Only the lines from the one containing "Task: Click the duplicate" through the one containing "This screenshot has width=1024, height=633." should be printed, exactly as they appear below, with both ends included.

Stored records
════════════════════

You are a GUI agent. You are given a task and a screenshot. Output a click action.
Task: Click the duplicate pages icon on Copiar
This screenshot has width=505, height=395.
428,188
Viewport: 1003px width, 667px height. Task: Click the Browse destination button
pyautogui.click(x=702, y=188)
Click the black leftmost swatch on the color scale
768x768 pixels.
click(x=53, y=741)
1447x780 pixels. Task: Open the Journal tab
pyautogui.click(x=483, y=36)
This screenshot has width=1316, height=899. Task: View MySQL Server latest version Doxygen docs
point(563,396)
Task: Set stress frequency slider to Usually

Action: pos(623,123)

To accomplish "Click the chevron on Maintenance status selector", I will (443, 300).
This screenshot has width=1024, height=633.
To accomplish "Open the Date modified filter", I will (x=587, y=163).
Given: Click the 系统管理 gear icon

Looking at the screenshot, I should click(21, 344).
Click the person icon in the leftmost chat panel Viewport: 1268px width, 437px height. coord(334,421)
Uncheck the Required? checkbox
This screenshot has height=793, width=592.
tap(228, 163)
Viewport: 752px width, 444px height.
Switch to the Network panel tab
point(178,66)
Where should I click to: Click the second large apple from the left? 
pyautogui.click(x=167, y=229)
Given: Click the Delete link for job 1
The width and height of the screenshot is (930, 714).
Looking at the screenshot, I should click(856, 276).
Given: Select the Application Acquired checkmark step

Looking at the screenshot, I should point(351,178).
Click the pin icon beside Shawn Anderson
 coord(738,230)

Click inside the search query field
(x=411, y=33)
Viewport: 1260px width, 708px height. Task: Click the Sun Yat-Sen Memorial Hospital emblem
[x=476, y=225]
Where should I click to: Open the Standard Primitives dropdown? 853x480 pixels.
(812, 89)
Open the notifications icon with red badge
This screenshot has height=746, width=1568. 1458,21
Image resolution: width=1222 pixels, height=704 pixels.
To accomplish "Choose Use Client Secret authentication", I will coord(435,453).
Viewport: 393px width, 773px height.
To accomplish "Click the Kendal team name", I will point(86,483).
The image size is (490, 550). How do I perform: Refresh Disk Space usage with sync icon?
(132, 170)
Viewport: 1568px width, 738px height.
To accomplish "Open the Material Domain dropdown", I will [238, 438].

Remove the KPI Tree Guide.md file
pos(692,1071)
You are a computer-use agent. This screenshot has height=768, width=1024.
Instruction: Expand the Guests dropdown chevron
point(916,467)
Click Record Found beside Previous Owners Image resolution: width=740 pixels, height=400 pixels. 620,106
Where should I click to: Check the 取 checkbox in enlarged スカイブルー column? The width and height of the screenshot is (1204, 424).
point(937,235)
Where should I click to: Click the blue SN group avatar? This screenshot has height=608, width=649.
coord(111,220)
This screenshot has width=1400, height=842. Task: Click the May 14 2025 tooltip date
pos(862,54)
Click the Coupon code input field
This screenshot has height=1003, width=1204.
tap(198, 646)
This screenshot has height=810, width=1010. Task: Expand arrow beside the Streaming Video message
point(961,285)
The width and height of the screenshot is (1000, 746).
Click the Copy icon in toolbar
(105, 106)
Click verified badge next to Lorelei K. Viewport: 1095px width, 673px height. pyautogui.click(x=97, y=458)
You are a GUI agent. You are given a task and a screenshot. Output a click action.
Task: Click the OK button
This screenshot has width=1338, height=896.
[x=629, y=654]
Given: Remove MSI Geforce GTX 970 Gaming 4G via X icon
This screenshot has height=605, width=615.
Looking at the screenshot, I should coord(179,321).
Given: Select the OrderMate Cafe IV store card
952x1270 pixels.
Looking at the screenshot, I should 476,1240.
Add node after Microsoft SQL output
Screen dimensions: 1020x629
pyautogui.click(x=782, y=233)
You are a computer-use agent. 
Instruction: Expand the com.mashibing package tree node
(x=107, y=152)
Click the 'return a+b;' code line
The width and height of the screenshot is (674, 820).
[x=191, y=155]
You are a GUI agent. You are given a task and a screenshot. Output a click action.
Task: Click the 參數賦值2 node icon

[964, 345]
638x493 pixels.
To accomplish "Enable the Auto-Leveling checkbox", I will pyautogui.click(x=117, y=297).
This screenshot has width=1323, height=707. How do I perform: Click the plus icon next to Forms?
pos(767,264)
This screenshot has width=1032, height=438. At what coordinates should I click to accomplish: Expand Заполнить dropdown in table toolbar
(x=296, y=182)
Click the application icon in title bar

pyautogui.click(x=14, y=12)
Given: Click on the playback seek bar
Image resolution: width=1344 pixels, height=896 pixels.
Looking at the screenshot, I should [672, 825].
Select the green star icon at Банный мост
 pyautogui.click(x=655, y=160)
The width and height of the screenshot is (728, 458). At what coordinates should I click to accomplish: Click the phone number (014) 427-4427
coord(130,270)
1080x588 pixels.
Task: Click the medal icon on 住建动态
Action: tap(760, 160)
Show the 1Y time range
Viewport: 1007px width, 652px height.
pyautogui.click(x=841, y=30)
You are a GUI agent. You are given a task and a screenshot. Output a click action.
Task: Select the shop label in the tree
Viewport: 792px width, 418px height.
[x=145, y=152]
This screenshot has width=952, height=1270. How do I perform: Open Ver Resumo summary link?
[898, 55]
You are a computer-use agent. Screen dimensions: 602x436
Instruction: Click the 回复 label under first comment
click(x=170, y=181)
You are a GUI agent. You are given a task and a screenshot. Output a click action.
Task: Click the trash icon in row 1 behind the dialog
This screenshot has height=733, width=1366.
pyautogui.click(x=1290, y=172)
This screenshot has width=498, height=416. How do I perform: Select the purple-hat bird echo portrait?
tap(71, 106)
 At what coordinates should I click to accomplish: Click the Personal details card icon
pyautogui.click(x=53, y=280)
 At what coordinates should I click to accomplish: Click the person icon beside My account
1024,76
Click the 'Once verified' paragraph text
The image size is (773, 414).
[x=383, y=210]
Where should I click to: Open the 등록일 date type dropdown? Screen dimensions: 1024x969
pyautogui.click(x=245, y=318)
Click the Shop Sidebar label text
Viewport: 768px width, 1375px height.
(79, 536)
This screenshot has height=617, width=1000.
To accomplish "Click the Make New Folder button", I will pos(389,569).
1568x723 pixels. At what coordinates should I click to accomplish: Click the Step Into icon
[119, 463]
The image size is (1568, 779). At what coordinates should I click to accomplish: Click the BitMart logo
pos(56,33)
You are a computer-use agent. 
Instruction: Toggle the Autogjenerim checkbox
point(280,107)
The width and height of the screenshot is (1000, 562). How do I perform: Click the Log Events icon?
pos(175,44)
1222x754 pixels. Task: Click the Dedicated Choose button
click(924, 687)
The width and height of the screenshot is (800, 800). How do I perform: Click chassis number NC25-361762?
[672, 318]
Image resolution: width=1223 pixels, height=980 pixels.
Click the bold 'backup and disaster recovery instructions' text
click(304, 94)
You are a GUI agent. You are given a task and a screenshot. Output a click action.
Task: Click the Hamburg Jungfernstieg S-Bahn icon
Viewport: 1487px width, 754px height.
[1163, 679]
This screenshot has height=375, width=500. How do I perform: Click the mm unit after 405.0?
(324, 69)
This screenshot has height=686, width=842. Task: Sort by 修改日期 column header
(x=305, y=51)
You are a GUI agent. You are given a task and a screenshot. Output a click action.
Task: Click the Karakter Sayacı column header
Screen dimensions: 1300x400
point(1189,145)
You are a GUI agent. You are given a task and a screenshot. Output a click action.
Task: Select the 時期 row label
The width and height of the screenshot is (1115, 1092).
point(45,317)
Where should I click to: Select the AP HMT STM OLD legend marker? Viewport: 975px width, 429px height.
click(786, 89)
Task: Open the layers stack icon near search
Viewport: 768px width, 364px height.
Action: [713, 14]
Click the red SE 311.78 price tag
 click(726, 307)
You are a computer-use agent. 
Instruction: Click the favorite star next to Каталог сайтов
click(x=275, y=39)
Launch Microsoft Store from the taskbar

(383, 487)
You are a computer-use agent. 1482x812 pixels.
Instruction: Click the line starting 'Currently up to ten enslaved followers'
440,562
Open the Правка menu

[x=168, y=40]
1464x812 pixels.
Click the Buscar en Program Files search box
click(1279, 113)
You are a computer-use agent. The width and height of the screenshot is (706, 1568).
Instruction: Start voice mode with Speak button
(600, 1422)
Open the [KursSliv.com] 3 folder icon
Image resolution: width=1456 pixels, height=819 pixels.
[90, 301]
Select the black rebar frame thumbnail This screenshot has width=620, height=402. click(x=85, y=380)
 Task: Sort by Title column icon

════════════════════

● **Answer to the problem**
Task: Click the duplicate pages icon on Copiar
This screenshot has width=505, height=395.
428,188
Viewport: 1003px width, 667px height. Task: Click the Browse destination button
pyautogui.click(x=702, y=188)
Click the black leftmost swatch on the color scale
768x768 pixels.
click(x=53, y=741)
1447x780 pixels. Task: Open the Journal tab
pyautogui.click(x=483, y=36)
This screenshot has width=1316, height=899. Task: View MySQL Server latest version Doxygen docs
point(563,396)
Task: Set stress frequency slider to Usually

Action: pos(623,123)

To accomplish "Click the chevron on Maintenance status selector", I will (443, 300).
This screenshot has width=1024, height=633.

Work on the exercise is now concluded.